With over 3,000 years of Ancient Egyptian history to sift through for the Origins setting, the team decided against the more popular and well-known eras associated with the period.

“When you say Ancient Egypt, people mostly think about Rameses or Tutankhamun, but we did our research and discovered that there was not much at that time that could fit with the story we wanted to tell and the world we wanted to build,” Guesdon explains. “That’s why we finally chose to set the action in Ptolemaic Egypt and, more precisely, during Cleopatra’s ascension to the throne.

“It also allows us to alternate between ‘modern’ locations such as Alexandria and more old, traditional regions such as the city of Memphis that is much more organic, featuring recent buildings but also old ruins and mysteries. Last but not least, this very time period is a pivotal moment for Egypt. After centuries of grandeur and accomplishments, Ancient Egypt is now at the beginning of its demise. Soon the line of pharaohs will end, the gods will die and the way of life will forever change. A new world order is coming. And it all starts with these bigger than life people like Cleopatra fighting to ascend her throne, her brother and boy king Ptolemy the XIII, and legendary Roman leader, Julius Caesar.”

### What you will do
(A) Summarize the text about choosing the Origins setting in two sentences.
(B) Please write a continuation of the text about choosing the Origins setting, picking up after its last sentence.

### Data under study
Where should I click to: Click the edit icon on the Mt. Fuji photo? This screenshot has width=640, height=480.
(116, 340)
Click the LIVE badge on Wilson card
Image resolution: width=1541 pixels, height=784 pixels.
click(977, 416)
==
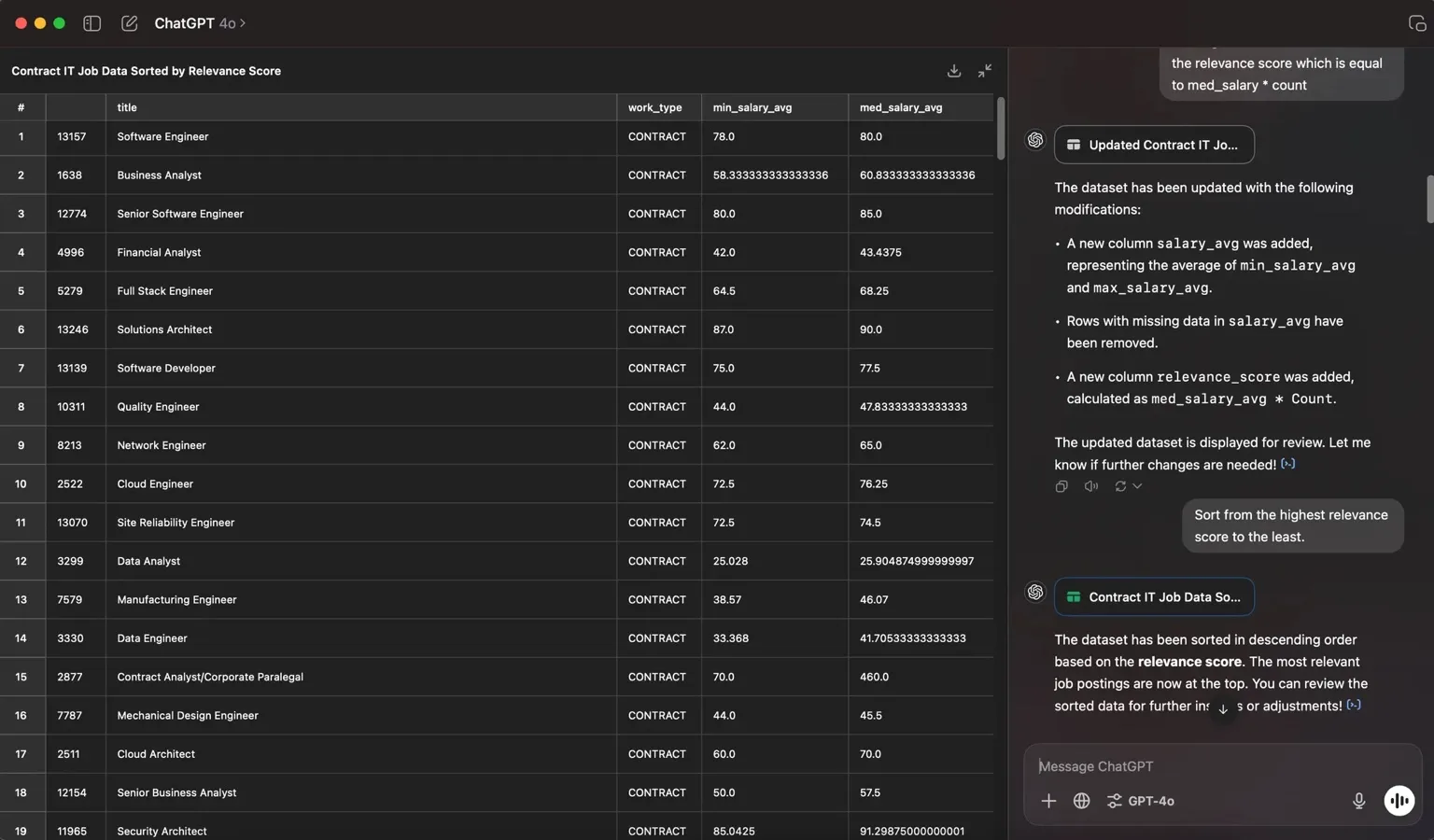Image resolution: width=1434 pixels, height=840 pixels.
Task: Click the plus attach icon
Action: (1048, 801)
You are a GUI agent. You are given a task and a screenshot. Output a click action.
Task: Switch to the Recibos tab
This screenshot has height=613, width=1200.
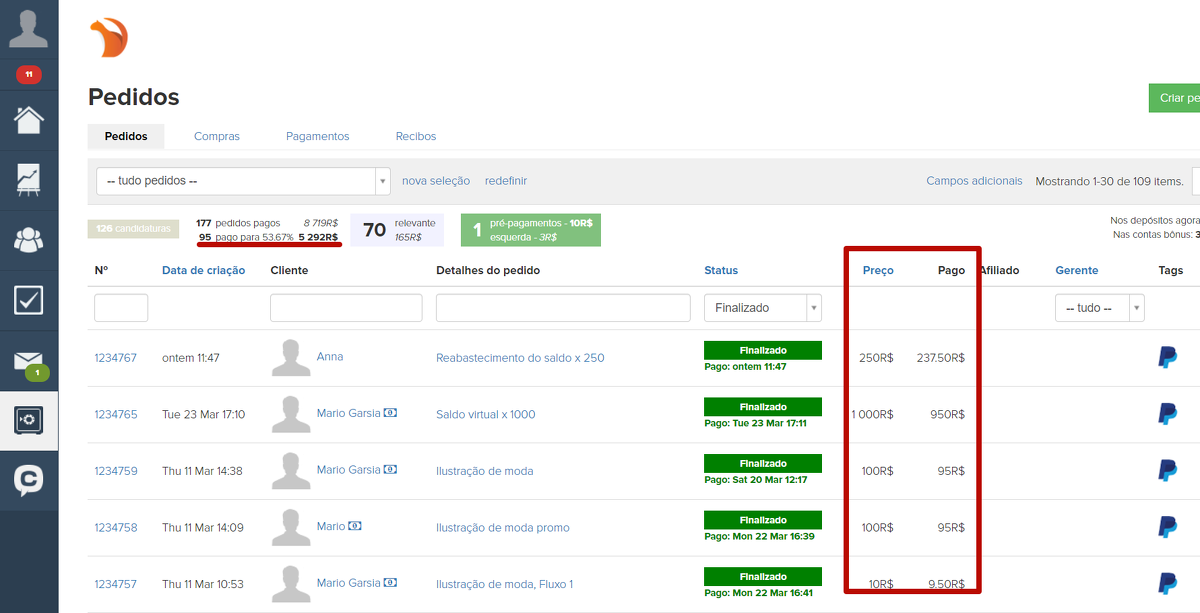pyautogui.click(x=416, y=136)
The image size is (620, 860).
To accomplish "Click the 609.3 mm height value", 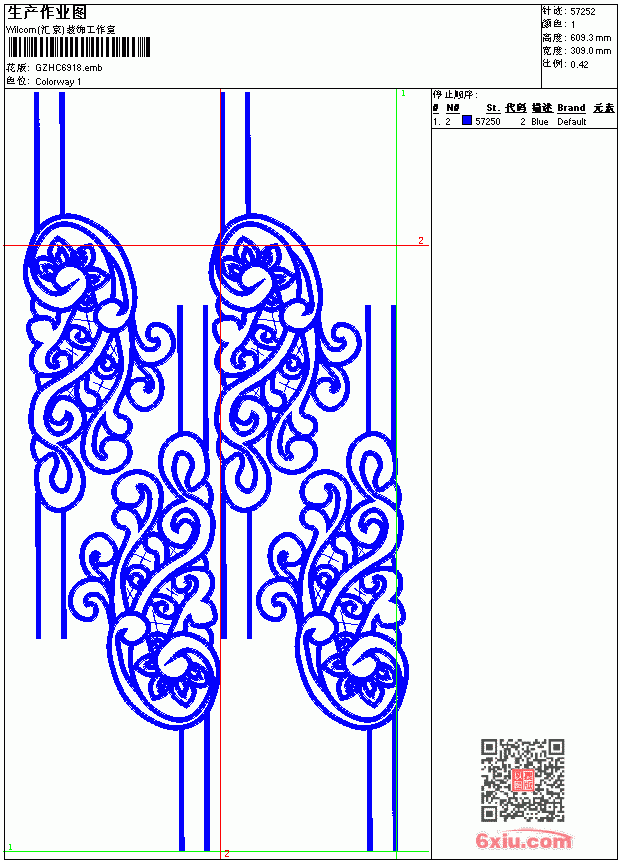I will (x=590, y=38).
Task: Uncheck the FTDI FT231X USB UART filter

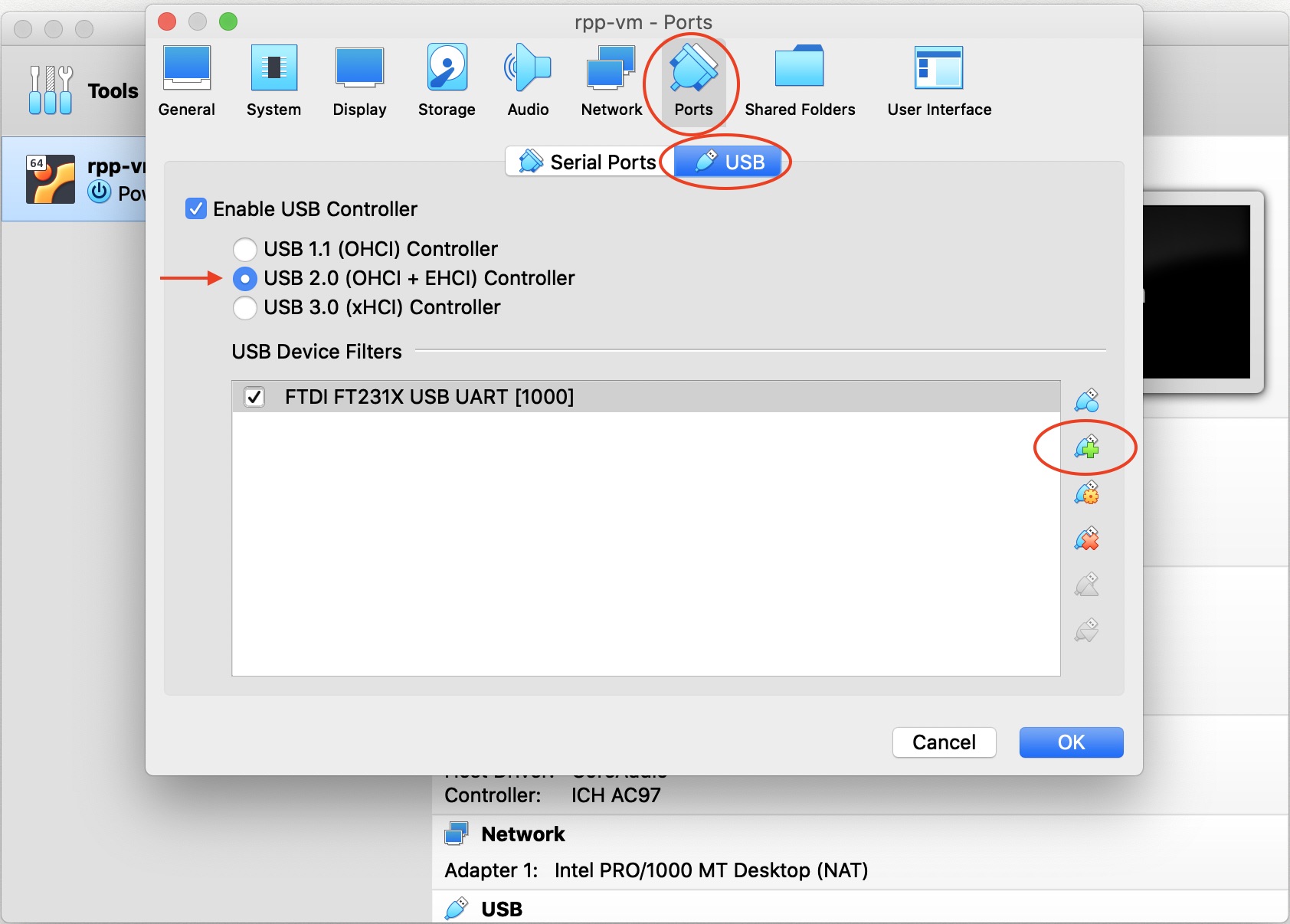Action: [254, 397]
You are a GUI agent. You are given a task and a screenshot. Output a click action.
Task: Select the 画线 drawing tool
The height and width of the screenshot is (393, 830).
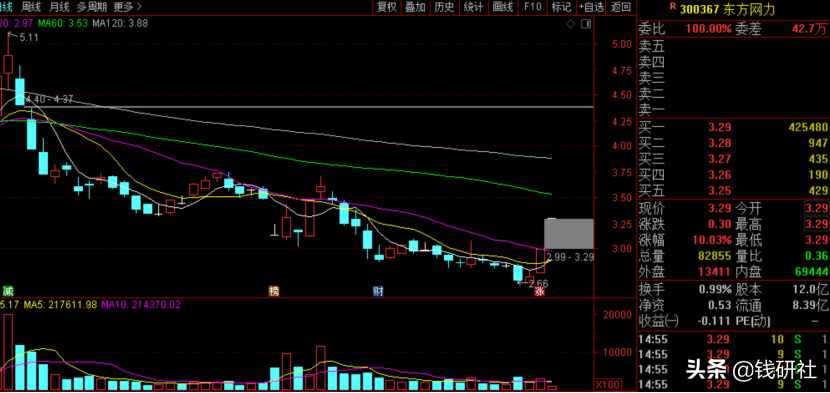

### Answer list
(A) The Origins team passed over the better-known eras of Ancient Egypt, such as the time of Rameses or Tutankhamun, because research showed little there that fit the story and world they wanted, so they set the action in Ptolemaic Egypt during Cleopatra's ascension to the throne. Guesdon says this period lets them alternate between "modern" locations like Alexandria and older regions like Memphis, and it marks a pivotal moment when Ancient Egypt is at the beginning of its demise.

(B)
Interestingly, in terms of capturing the aesthetic of Ancient Egypt, Guesdon notes that the dev team decided to consult Egyptologists and literature for direction as opposed to conducting field trips to the region for research.

“One of the big differences from previous Assassin’s Creed games is that we go much further back in the time than in previous instalments. Due to this, we focused on working very closely with historians and Egyptian experts to help us fill in the gaps of Ancient Egyptian life not easily found in history books.”

Guesdon continues: “For some elements, this lack of reference also challenged us to create and illustrate parts of Ancient Egypt rather than re-create known history. For this, we heavily relied on the amazing work done by our art team to really capture the look and overall feel of what Ancient Egypt would have been like at the time.”

The pioneering Assassin’s Creed franchise has always been an ambitious series that adopted an annual release cycle business model following Assassin’s Creed 2 in 2009. But fatigue is inevitable, and the work involved in consistently trying to improve, expand and innovate a formula on a yearly basis would be an arduous – and indeed unenviable – task.
Taking a year out from the annual grind, according to Guesdon, has paid dividends.

“We revamped pretty much all the core pillars of the experience for Assassin’s Creed: Origins to make it much more of an action-RPG than previous opuses. Now, how the level of the hero compares with the ones of the enemies is crucial. This new RPG orientation also impacts the progression that allows for more specialisation than before.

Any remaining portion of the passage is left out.